▸ EXERCISE INPUTS:
/---
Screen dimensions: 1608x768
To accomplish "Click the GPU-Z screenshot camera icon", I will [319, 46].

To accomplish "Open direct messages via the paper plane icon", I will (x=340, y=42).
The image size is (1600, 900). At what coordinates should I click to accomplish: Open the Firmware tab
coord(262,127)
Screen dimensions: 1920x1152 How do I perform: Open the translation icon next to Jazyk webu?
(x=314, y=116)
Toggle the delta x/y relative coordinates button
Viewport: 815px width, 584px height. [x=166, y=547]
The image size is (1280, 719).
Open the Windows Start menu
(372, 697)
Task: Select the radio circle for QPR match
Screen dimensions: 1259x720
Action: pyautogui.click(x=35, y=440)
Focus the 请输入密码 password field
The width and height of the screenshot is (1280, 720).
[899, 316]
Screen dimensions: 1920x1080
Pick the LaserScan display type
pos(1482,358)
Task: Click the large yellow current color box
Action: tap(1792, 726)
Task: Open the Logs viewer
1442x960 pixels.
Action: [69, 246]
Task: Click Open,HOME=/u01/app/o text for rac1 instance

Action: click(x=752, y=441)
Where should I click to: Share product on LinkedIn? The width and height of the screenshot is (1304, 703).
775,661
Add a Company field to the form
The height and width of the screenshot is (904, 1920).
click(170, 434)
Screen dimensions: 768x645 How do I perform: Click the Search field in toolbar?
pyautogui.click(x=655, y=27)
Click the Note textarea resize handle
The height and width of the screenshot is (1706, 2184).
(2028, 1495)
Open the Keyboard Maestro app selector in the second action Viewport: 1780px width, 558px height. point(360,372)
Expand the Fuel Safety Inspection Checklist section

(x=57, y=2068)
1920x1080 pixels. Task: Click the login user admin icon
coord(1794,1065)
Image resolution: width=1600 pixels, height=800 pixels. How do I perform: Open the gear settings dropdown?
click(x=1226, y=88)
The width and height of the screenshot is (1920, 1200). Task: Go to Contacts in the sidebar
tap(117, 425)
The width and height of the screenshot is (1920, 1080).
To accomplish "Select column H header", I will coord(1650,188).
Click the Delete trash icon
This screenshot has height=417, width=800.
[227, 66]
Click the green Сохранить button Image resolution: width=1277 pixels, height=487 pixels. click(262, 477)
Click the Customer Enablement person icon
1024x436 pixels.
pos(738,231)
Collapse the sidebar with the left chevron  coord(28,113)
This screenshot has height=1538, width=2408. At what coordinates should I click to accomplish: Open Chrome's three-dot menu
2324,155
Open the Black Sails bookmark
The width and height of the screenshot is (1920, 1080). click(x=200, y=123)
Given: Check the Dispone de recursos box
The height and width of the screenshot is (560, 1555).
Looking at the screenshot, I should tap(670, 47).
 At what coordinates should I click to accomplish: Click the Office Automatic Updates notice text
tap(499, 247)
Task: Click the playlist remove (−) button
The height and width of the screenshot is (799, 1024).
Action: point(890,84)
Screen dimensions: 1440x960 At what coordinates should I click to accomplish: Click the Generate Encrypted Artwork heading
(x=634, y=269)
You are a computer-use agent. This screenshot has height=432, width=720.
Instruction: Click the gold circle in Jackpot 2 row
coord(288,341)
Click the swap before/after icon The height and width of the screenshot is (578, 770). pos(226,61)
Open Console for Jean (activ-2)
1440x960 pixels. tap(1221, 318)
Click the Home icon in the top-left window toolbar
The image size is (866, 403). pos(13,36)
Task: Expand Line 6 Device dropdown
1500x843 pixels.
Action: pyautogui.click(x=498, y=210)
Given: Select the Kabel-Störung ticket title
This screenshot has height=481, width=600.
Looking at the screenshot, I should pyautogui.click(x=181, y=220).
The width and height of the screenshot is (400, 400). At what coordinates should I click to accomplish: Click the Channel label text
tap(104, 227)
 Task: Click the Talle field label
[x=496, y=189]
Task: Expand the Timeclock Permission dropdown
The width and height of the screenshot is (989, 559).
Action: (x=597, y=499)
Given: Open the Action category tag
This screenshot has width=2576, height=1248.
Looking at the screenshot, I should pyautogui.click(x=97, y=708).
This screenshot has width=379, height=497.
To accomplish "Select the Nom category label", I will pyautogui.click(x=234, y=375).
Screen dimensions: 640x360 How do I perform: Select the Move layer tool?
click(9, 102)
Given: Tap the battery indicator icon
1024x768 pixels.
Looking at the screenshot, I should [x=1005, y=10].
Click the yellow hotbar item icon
\---
▸ GIVEN EXERCISE:
How many lines in the records above contain the string "point"? Reply with the number alone.

▸ COMPLETE RESPONSE:
2